It is deprecated. Use cv2 resize function instead

import cv2 size = (80,80) cv2.resize(img, size) 

You can use pillow as suggested in the comments. The changes for your code would be as mentioned below:

import PIL images.append(np.array(PIL.Image.fromarray(images_real[img]).resize( [images_real[img].shape[0]//downscale, images_real[img].shape[1]//downscale],resample=PIL.Image.BICUBIC))) 

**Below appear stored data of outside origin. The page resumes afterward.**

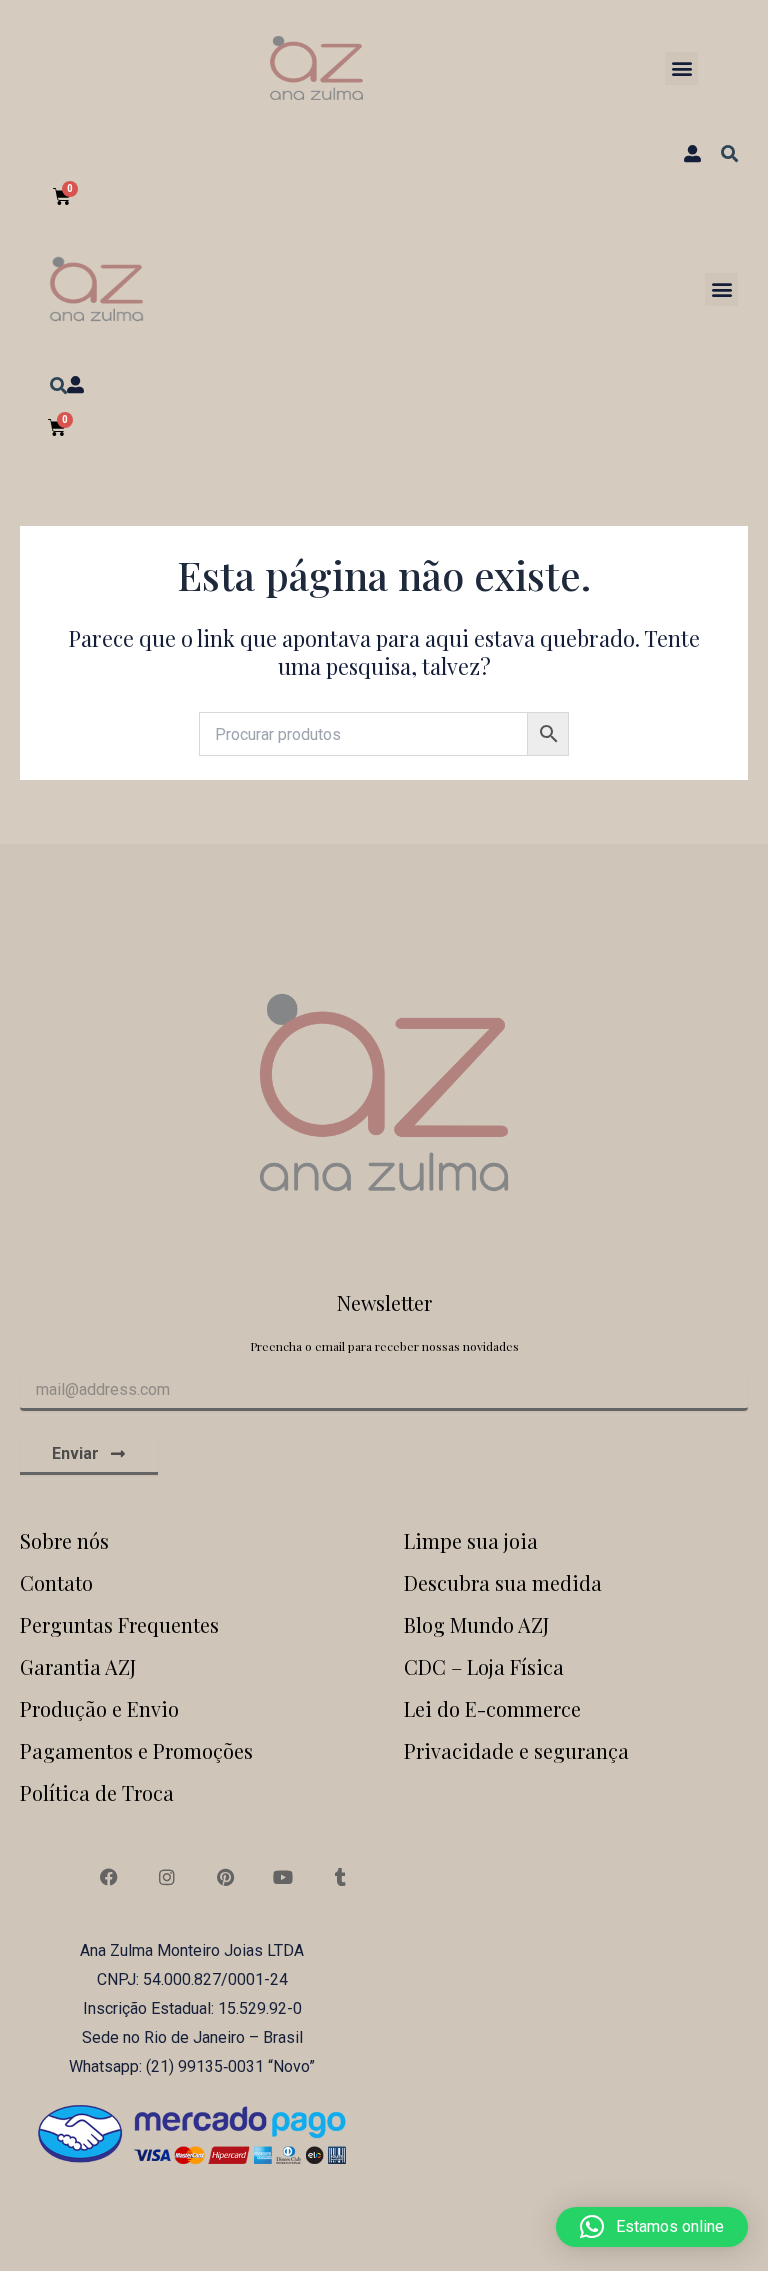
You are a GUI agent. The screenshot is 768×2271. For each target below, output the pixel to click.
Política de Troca (97, 1792)
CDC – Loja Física (484, 1666)
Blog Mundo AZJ (476, 1624)
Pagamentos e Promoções (136, 1750)
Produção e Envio (99, 1708)
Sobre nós (64, 1540)
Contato (56, 1582)
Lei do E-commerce (492, 1708)
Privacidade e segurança (516, 1750)
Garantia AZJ (78, 1666)
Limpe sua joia (471, 1540)
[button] (681, 68)
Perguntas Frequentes (119, 1624)
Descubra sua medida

If your image is represented as a float you will get an error saying "Cannot handle this data type". In which case you need to convert the image to uint format like this:

images.append(np.array(PIL.Image.fromarray( (images_real[img]*255).astype(np.uint8)).resize( [images_real[img].shape[0]//downscale, images_real[img].shape[1]//downscale],resample=PIL.Image.BICUBIC))) 

This work for me... In the imports i changed this:

from scipy.misc import imresize 

for this:

from skimage.transform import resize 

and example of the implementation i changed:

this:

img = imresize(img, (150, 150, 3)).astype('float32')/255. 

for this:

img = resize(img, (150, 150, 3)).astype('float32')/255. 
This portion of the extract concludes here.